Evaluating Large Language Models on Controlled Generation Tasks

AI-generated keywords: Large Language Models (LLMs)

AI-generated Key Points

  • Authors evaluate controllability of large language models (LLMs) on various generation tasks
  • LLMs compared to smaller specialized models
  • Performance analyzed on five tasks and ten benchmarks
  • LLMs struggle with fine-grained hard constraints like numerical planning and paraphrase generation
  • LLMs can generate human-level rationales and conform to coarse control signals like sentiment, topic, and keyword incorporation
  • Automatic rationales generated by LLMs can enhance performance through chain-of-thought reasoning
  • Study has limitations including heavy prompt engineering effort and imperfect automatic evaluations
  • No solutions proposed for addressing tasks where LLMs struggle, future work needed
  • Research provides insights into controllability of large language models in generation tasks
  • Potential solutions offered to improve performance.
Also access our AI generated: Comprehensive summary, Lay summary, Blog-like article; or ask questions about this paper to our AI assistant.

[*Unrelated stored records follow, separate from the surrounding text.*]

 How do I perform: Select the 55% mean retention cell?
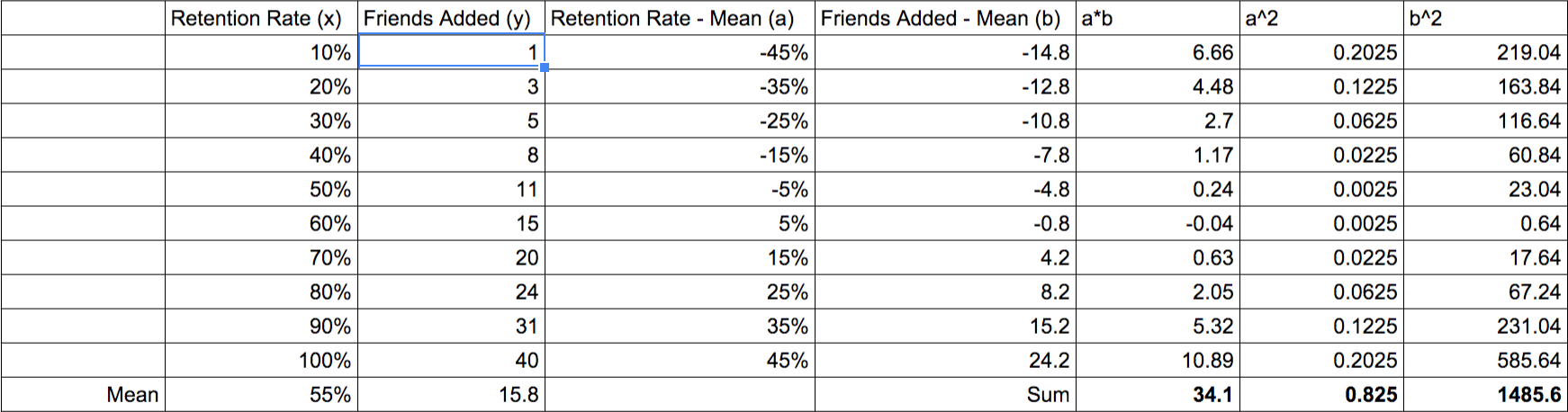[261, 394]
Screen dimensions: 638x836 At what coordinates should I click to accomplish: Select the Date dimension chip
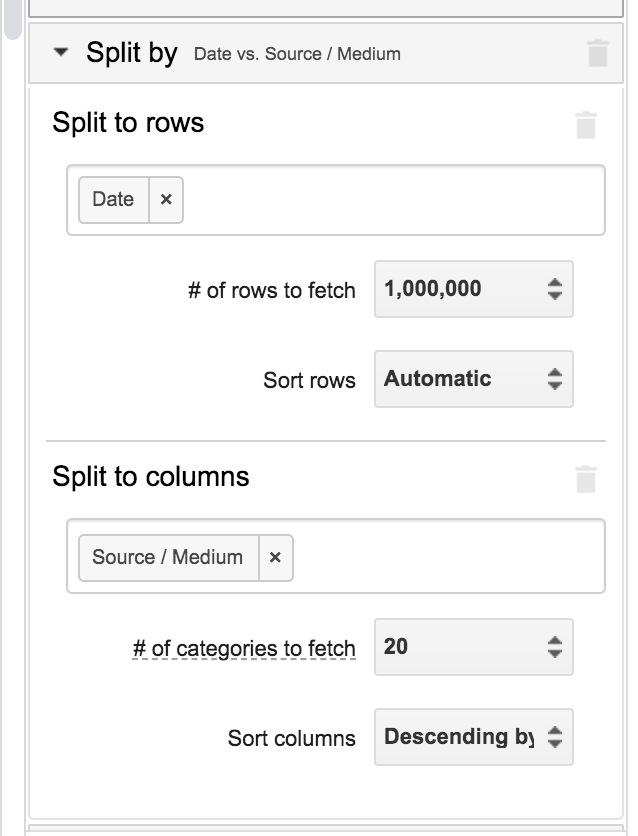point(113,199)
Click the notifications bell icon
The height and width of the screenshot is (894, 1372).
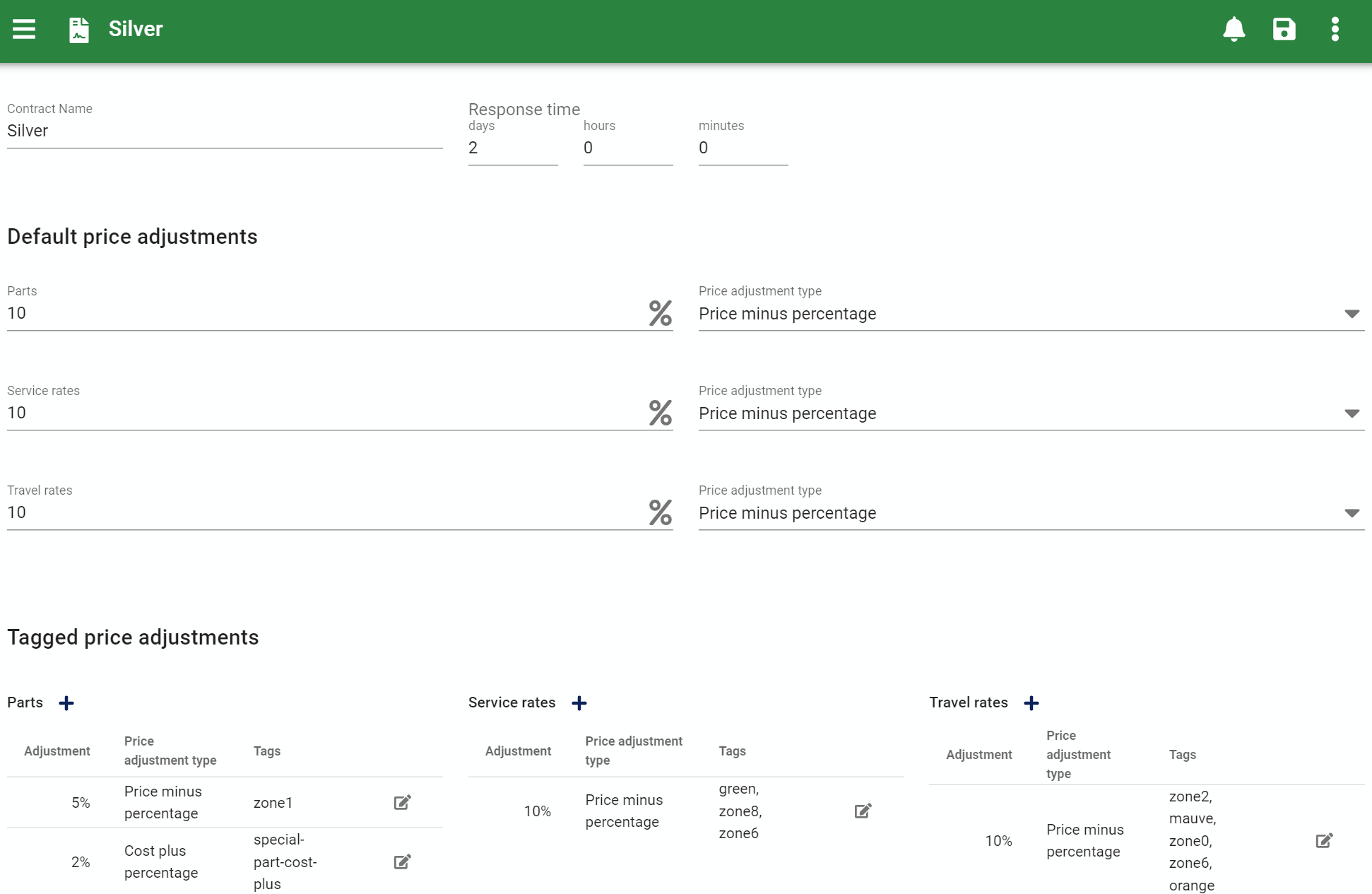point(1233,29)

Authors: Jiao Sun, Yufei Tian, Wangchunshu Zhou, Nan Xu, Qian Hu, Rahul Gupta, John Frederick Wieting, Nanyun Peng, Xuezhe Ma

EMNLP 2023
License: CC BY 4.0

Abstract: While recent studies have looked into the abilities of large language models in various benchmark tasks, including question generation, reading comprehension, multilingual and etc, there have been few studies looking into the controllability of large language models on generation tasks. We present an extensive analysis of various benchmarks including a sentence planning benchmark with different granularities. After comparing large language models against state-of-the-start finetuned smaller models, we present a spectrum showing large language models falling behind, are comparable, or exceed the ability of smaller models. We conclude that **large language models struggle at meeting fine-grained hard constraints**.

Submitted to arXiv on 23 Oct. 2023

Ask questions about this paper to our AI assistant

You can also chat with multiple papers at once here.

AI assistant instructions?

Results of the summarizing process for the arXiv paper: 2310.14542v1

In this study, the authors evaluate the controllability of large language models (LLMs) on various generation tasks. They compare LLMs to smaller specialized models and analyze their performance on five tasks and ten benchmarks, including a numerical planning benchmark that is challenging for LLMs but easy for humans. The results show that while LLMs can generate human-level rationales and conform to coarse control signals like sentiment, topic, and keyword incorporation, they struggle with fine-grained hard constraints such as numerical planning and paraphrase generation. The authors suggest that these findings can guide the adoption of LLMs in downstream applications. They propose using automatic rationales generated by LLMs to enhance their performance through chain-of-thought reasoning. However, the study has some limitations, including heavy prompt engineering effort and imperfect automatic evaluations. Additionally, no solutions are proposed for addressing the tasks where LLMs struggle, leaving it as future work. Overall, this research provides valuable insights into the controllability of large language models in generation tasks and offers potential solutions to improve their performance.
Created on 24 Dec. 2023

Assess the quality of the AI-generated content by voting

Score: 0

Why do we need votes?

Votes are used to determine whether we need to re-run our summarizing tools. If the count reaches -10, our tools can be restarted.

Similar papers summarized with our AI tools

Navigate through even more similar papers through a

tree representation

Look for similar papers (in beta version)

By clicking on the button above, our algorithm will scan all papers in our database to find the closest based on the contents of the full papers and not just on metadata. Please note that it only works for papers that we have generated summaries for and you can rerun it from time to time to get a more accurate result while our database grows.

Disclaimer: The AI-based summarization tool and virtual assistant provided on this website may not always provide accurate and complete summaries or responses. We encourage you to carefully review and evaluate the generated content to ensure its quality and relevance to your needs.